IMPORTANT! If you change secure/init.sql you must delete secure/gallery.sqlite to regenerate the database. Many students fail to do this before their final submission only to submit broken init.sql scripts. The database then fails to create for the grader and we pretty much have to give you a 0 because your Project 3 won’t work without a database. CHECK CHECK CHECK your init.sql script by deleting gallery.sqlite and visiting index.php in your browser BEFORE you submit!
Warning: Do not run the PHP Server and DB Browser for SQLite at the same time! This can cause your database to become corrupted. If you need to view the database, stop the PHP server and then open DB Browser. When you are done with DB Browser you must exit it before you restart the PHP server.
Tip: If your database does become corrupted and you need a new one, simply delete the .sqlite file from the secure folder. The next time you connect to your database from your PHP code, your database will be recreated from init.sql.

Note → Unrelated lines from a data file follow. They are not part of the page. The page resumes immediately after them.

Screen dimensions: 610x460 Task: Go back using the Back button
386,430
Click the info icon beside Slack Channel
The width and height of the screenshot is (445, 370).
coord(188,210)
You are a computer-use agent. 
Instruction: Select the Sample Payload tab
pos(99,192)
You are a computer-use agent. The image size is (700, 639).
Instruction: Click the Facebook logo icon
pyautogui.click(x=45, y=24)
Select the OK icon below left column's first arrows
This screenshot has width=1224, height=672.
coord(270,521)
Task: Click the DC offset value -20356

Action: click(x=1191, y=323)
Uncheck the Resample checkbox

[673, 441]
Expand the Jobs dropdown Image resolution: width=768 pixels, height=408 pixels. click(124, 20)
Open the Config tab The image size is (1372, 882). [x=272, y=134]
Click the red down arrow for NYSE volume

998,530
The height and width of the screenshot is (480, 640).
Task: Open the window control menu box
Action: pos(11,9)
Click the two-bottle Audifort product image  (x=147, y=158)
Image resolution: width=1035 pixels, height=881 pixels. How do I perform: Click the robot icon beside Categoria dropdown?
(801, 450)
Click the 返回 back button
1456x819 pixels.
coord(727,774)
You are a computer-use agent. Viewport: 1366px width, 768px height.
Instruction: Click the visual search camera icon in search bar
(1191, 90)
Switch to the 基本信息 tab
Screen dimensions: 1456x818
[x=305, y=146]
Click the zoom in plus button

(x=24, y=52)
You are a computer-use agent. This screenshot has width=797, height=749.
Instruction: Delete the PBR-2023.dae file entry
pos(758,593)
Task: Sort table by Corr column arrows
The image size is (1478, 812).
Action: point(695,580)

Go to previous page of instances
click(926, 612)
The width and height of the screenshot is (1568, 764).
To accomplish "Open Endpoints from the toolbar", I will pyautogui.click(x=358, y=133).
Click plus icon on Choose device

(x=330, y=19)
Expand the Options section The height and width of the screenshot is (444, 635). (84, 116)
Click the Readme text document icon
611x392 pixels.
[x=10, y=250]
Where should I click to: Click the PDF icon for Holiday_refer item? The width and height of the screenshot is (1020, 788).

You will finish coding the website that you planned in Milestone 1 and started implementing in Milestone 2. You should now implement everything necessary to meet the full requirements of the assignment. You should spend most of your time polishing your design. Your design should be professional, be aesthetically pleasing, employ visual design principles, and leverage existing design patterns to improve usability; your design should be worthy of your portfolio.
Complete the Final Submission section of the design journey: documents/design-journey.md.
Test your final web site thoroughly, especially your forms. We will try to break your web page during grading. We will also try to inject HTML & SQL during grading.
IMPORTANT! TEST YOUR DATABASE! Delete gallery.sqlite and visit index.php and double check that your database was successfully re-created from init.sql. No database created for the graders = 0.